Name a Hard Time and How It Changed You
By: adriannelindsay • Essay • 968 Words • February 16, 2015 • 812 Views
Name a Hard Time and How It Changed You
Lessons Learned
“You have reached the automated voice message system of…” there goes that voice mail again. That monotone voice that could drive a person insane. Five times, I’ve called five times, but still nothing. Worry didn’t even compare to what I was feeling. I was feeling scared, hopeless, and apprehensive, the list goes on and on. Hurt and misery weren’t even the beginning of what I was about to face, but through my miseries I found unbelievable discoveries in myself and life.
It was the seventh grade when I met my best friend. She had blonde hair, blue eyes, and a smile that could hide the darkest things. We were so young, naïve, and thought we knew everything about anything. Uncontrollable laughter and radiating sunshine filled our friendship, in the beginning, but as I got to know her I realized not everyone is on as solid ground as they make you want to believe. She was trying so desperately to make it look like she was okay that eventually it all just exploded. Like when a duck looks so peaceful on top of the water, but you can’t see the struggle underneath to stay afloat.

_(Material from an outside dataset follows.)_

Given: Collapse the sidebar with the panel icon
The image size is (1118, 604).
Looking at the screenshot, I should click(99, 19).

She was already drowning.
I tried so hard to block the ending of our friendship out. Pretend the memories never happened, lock the door and throw away the key. I didn’t want to remember the bad times and I didn’t want to remember our friendship in the way it ended because it was so much more than the bad times. She truly was my best friend through the smiles, laughs, and tough times but eventually you just can’t hold it back anymore. It’s eventually all going to come raining down, maybe a day from now or maybe three years from now. There was one night in particular that I’ll never forget. Maddison, my best friend, was supposed to be staying the night but her blonde, bubbly self never showed up. All day I had a terribly outrageous feeling sitting in the pit of my stomach. I called her cellphone over and over with the feeling that something was not right growing stronger. Six times, I called six times and on the fifth ring she finally picked up.

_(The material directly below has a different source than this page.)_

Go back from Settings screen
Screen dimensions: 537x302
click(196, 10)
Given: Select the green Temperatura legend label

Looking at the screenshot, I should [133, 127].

Immediately a wheezing and whining sound interspersed with violent cries sounded through the telephone. Sobbing filled the everlasting silence that I wanted so desperately to break, but my words seemed to fail me. Choked out syllables broke the silence like a sonic boom. Her breathing deepened but took on a whole new level of rasping, scraping, and ragged tortured noises that formed in the back of her throat. I could practically feel her lips trembling with each breath of air and outtake of not formable words; I thought someone had died from the way she was crying. The problem was somebody did die; it was Maddison, almost literally but all together metaphorically. Her mind had become violent, the insecurities she tried so hard to hide had finally eaten her alive. The pain pounded her head into confusion until she cried her very last tears. Everything was a sharp as the knife that had almost taken her life. White padded walls, nurses, and therapy was what she saw for a while; it drove her past insanity. When she came back I didn’t even recognize the best friend who used to laugh and smile. It was just darkness, complete utter darkness. She drove straight into the head of the fire and she wasn’t coming back, the worst was yet to come. Like an earthquake has aftershock of a consistency of smaller earthquakes until it’s all destroyed and done, so did this friendship. After everything we’d gone through together, all the stuff she did that would scare anybody else away, I stayed. I couldn’t leave her. The girl who needed somebody more then I needed myself, one day she decided she was done with me. One day my best friend decided she hated me. She told people I was terrible, that I did inappropriate things with guys, and did drugs. I’m not sure where this all came from. None of it was true, but for some idiotic reason everyone decided to believe those things. Her and her new “friends” would call me and angrily shout mean hurtful things at me for weeks on end. She wanted to fight me and I was never sure why. It was like she had stabbed me a hundred times and then acted like she was the one bleeding. The worst part was that everyone was helping her while I bled to death. All in the blink of an eye, my best friend decided to hate me, and that was that.